Hope Wilson
Liminal Spaces and Research Identity
The construction of Introductory Composition Students as Researchers
By James P. Purdy and Joyce R. Walker
Students Accumulative Research
Do we force students to
research in ways that will push them out of their comfort zone? I do not agree
with the text book that advocates " When students conduct academic
research, in other words, the skills and strategies they bring with them to be
retooled or abandoned for fear that they will pollute their academic work"
I think enhancement of collective knowledge should be encouraged. The students'
relationship with their accumulative academics must be factored into how they
will embrace new research processes. I agree with " Maurice Kogan
(2009:209), In his discussion of the relationship among academics, academic institutions,
and larger social settings, offers this description of the forces that shape
academic development; ,For development to be strong, it must be firmly rooted
in the intellectual self-confidence of the disciplines and subject area to
which academics belong. That is the context in which a sense of academic
identity flourishes. In a confident academic systems, new knowledge is
generated through accepted processes of discovery and testing and through following
the logic of the issues being tackle" which maybe discovered by an
educator on a case by case basis.
Cultivating the students
accumulated research skills are essential to correcting their
"understanding of the research identities.
Liminality, "coming from the Latin word for "threshold,"
is what anthropologist Arnold Van Gennep (1960-: 10-11) presents as the
transitional step in rites of passage (between separation and incorporation).
He asserts that "to cross the threshold," that is, to literally or
figuratively pass through a liminal space, " to unite oneself with a
"new world" as an educators incorporating additional research
processes to enhance students accumulated knowledge may essential to a
student's future research identity.
I am concerned with
" Web sources can indeed be of "questionable legitimacy,"

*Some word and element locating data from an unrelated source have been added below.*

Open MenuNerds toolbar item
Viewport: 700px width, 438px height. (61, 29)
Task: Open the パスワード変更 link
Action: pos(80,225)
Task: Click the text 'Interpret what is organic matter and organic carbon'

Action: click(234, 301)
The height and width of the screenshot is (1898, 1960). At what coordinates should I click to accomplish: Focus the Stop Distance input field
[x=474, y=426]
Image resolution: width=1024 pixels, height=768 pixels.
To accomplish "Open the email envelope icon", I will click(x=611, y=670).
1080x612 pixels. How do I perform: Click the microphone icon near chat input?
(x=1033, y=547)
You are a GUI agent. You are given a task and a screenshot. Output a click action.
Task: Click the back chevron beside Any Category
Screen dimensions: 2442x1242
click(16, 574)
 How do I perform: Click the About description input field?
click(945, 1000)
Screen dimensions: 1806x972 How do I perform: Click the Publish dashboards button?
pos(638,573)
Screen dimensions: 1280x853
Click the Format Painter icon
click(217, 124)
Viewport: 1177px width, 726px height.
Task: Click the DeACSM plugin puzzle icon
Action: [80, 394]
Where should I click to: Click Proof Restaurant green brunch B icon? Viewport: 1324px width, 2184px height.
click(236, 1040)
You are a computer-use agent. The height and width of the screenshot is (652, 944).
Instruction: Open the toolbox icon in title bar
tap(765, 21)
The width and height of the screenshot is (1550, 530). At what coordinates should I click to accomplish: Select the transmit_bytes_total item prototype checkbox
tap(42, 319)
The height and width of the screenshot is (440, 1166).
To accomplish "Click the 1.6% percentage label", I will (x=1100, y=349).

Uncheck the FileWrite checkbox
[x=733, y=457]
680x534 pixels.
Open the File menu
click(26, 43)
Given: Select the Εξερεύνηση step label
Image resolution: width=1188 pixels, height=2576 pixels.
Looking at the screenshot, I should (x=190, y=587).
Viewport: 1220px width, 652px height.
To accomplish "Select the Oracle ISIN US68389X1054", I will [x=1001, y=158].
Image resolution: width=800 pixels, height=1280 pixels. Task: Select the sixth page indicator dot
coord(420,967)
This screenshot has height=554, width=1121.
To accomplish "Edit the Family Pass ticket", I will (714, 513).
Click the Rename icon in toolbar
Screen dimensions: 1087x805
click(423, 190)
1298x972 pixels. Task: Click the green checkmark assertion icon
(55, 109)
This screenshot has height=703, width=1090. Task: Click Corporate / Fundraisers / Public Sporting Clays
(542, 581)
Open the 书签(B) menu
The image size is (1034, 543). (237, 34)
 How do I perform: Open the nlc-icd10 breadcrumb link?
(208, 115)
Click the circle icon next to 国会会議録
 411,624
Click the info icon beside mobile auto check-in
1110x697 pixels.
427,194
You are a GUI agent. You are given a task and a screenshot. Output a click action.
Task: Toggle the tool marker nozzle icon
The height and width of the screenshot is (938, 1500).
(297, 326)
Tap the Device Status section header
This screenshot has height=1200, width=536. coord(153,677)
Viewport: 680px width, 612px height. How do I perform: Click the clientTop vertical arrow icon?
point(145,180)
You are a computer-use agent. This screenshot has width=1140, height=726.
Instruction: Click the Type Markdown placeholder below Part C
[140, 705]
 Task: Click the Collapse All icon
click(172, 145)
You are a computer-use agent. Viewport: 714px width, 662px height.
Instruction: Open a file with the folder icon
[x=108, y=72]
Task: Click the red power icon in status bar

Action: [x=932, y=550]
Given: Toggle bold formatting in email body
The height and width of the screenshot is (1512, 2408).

Maimon, Peritz, and Yancey assert (2007: 207), but we find particularly
troubling in these sources is that students are to leave behind rather than
build on what they already know about navigating digital research spaces,"
which is also vital to their research identity. Academic libraries have secure
and valuable research Web sites. If students get into the habit of “Positioning
the library as the required starting place for academic work” it may present a
more rewarding outcome.
Attempting to restructure a college
student’s that has been born into the digital world digital research process
may be difficult. Incorporating the library Web site into their already research
process at some point may be structure enough. The student’s first composition
research class in elementary school should be taught to use the library Web
site and current research processes which should be reinforced on other
research projects. I agree that “This goal can be achieved, however without
forcing students to abandon the useful knowledge and skills that form their
existing research identities. Students need to be able to make their own
investigations into these practices and to understand the complexities and
contradictions in ways that academic research practice create knowledge."
and processes that are comfortable for them.